Stay inside. Lock the door. Watch “Wheel Of Fortune” and bring beer to your mother.
Off – topic, which I’ve said my piece on (although I’m not certain my comments are showing), but you might find this “interesting” for the local LA angle:
http://tinyurl.com/kswm96
This is a cop who is, in effect, openly proclaimiing that his “right” to shoot people who ask questions or aren’t sufficiently servile trumps the Constitution…dude needs to take an early retirement. ( I doubt that counseling would help a guy who proudly writes this shit for “conservative” flagship publications.)
In fairness to Dunphy linked above, he may just be stating what he knows to be true. But the tone is that it’s not just true, but that if you get shot for – say – asking to see a search warrant or asking about probable cause as undeniably anyone’s right, it’s your own damned fault.
Oh, for crying out loud, Woody. You don’t have to like Krugman. That’s just a silly response. Listen for the other guy, Stuart Butler, the conservative. He was great.
It’s just very informative. You don’t have to agree with them, but they both explained a lot of stuff very clearly. I particularly liked Butler, actually.
Thanks, reg, I”ll go check it out.
More on that from Radley Balko, an actual conservative when it comes to police and Constitutional matters:
http://www.theagitator.com/2009/07/29/response-to-patterico-and-jack-dunphy/#comments
Sorry for veering off, but I thought you (Celeste) would find this potential grist for your LA beat observations.
Reg, your comments were hung up because of the links but somehow my spam assassin didn’t notify me.
If you don’t mind, always flag that or email me when it happens because I don’t always notice.
Sorry they were so long – I won’t add to the tedium on that issue, but I think this Dunphy post is very telling and I’m going to check out a bit of the ensuing discussion. I got the link from TaNehisi Coates.
“That’s just a silly response.”
Dammit – I envy your instinct for the succinct, sufficient riposte.
I could have added weeks to my life…
Stop running in circles Woody, or I’ll nail yer other foot down.
Stop scratching your arse and go to the next message, Woody.

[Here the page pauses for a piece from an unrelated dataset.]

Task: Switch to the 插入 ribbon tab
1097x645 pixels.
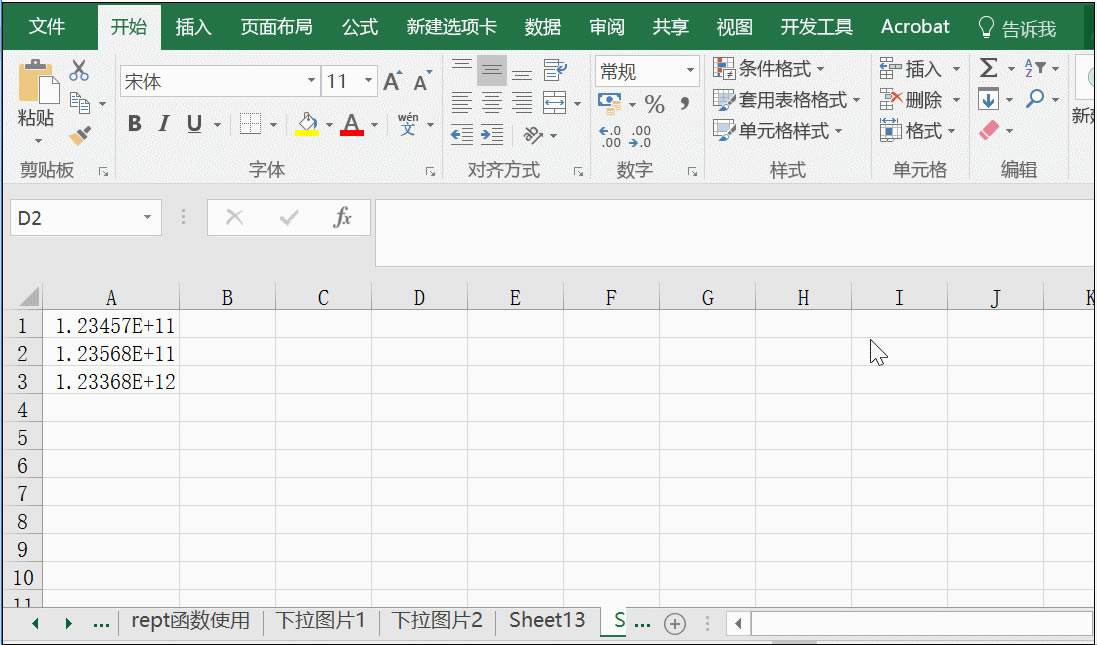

Wow, Reg. Quite a link. That’s the kind of advice cynical parents give their teenage kids – do exactly as the cops say because if you don’t, well, they can’t totally be trusted to behave. It’s pretty wild to see an officer agreeing with that. While I’m sure there are others like “Dunphy”, I don’t think this attitude is representative of most officers who are actually trying to make good decisions, not preemptively justifying bad ones.